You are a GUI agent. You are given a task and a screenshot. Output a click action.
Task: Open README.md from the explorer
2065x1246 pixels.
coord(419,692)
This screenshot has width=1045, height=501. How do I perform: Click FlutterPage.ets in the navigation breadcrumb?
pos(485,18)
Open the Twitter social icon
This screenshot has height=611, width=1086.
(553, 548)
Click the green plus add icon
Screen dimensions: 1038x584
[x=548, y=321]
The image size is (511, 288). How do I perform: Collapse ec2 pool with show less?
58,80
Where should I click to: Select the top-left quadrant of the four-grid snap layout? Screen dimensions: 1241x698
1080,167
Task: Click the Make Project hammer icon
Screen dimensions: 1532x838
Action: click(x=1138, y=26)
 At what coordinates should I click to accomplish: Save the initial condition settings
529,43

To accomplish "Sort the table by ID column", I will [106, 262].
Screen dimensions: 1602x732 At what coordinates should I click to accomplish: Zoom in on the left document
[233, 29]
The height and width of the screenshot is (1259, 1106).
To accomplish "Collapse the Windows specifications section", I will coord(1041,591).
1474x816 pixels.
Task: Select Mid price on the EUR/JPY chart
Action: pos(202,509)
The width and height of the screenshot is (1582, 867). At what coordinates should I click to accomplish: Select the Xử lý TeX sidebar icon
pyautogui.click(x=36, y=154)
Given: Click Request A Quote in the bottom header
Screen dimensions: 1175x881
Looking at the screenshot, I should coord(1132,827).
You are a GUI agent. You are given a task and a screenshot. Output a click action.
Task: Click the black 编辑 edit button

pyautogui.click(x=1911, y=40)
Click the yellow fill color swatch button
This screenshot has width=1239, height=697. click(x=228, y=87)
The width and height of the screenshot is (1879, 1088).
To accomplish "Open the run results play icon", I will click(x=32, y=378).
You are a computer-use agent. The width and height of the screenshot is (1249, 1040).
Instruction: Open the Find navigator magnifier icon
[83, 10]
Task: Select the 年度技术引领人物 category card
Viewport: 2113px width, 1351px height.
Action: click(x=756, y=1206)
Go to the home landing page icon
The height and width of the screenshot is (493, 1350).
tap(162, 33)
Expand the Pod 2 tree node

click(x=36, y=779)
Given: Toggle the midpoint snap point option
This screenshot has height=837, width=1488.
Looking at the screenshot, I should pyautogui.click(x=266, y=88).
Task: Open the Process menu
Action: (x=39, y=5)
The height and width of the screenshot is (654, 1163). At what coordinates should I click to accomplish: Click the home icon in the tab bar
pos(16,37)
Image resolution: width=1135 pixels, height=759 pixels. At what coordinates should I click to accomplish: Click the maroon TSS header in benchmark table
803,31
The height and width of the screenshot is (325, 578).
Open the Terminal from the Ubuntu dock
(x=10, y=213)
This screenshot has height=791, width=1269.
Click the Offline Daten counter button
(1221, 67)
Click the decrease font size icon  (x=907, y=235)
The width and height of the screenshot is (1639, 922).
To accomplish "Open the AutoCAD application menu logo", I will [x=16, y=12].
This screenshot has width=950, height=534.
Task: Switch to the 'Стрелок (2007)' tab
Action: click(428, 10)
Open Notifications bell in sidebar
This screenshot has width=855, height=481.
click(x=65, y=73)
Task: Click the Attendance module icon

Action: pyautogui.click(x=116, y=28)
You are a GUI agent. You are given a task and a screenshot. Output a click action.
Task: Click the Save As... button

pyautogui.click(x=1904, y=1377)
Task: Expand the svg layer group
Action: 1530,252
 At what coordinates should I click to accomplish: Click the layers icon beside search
· · · · ·
** The task **
After locating the line with "Viewport: 2113px width, 1351px height.", please repeat it and every line after it exactly, through the end of the data above.

** Answer section **
Viewport: 2113px width, 1351px height.
Action: click(x=756, y=1206)
Go to the home landing page icon
The height and width of the screenshot is (493, 1350).
tap(162, 33)
Expand the Pod 2 tree node

click(x=36, y=779)
Given: Toggle the midpoint snap point option
This screenshot has height=837, width=1488.
Looking at the screenshot, I should pyautogui.click(x=266, y=88).
Task: Open the Process menu
Action: (x=39, y=5)
The height and width of the screenshot is (654, 1163). At what coordinates should I click to accomplish: Click the home icon in the tab bar
pos(16,37)
Image resolution: width=1135 pixels, height=759 pixels. At what coordinates should I click to accomplish: Click the maroon TSS header in benchmark table
803,31
The height and width of the screenshot is (325, 578).
Open the Terminal from the Ubuntu dock
(x=10, y=213)
This screenshot has height=791, width=1269.
Click the Offline Daten counter button
(1221, 67)
Click the decrease font size icon  (x=907, y=235)
The width and height of the screenshot is (1639, 922).
To accomplish "Open the AutoCAD application menu logo", I will [x=16, y=12].
This screenshot has width=950, height=534.
Task: Switch to the 'Стрелок (2007)' tab
Action: click(428, 10)
Open Notifications bell in sidebar
This screenshot has width=855, height=481.
click(x=65, y=73)
Task: Click the Attendance module icon

Action: pyautogui.click(x=116, y=28)
You are a GUI agent. You are given a task and a screenshot. Output a click action.
Task: Click the Save As... button

pyautogui.click(x=1904, y=1377)
Task: Expand the svg layer group
Action: 1530,252
 At what coordinates should I click to accomplish: Click the layers icon beside search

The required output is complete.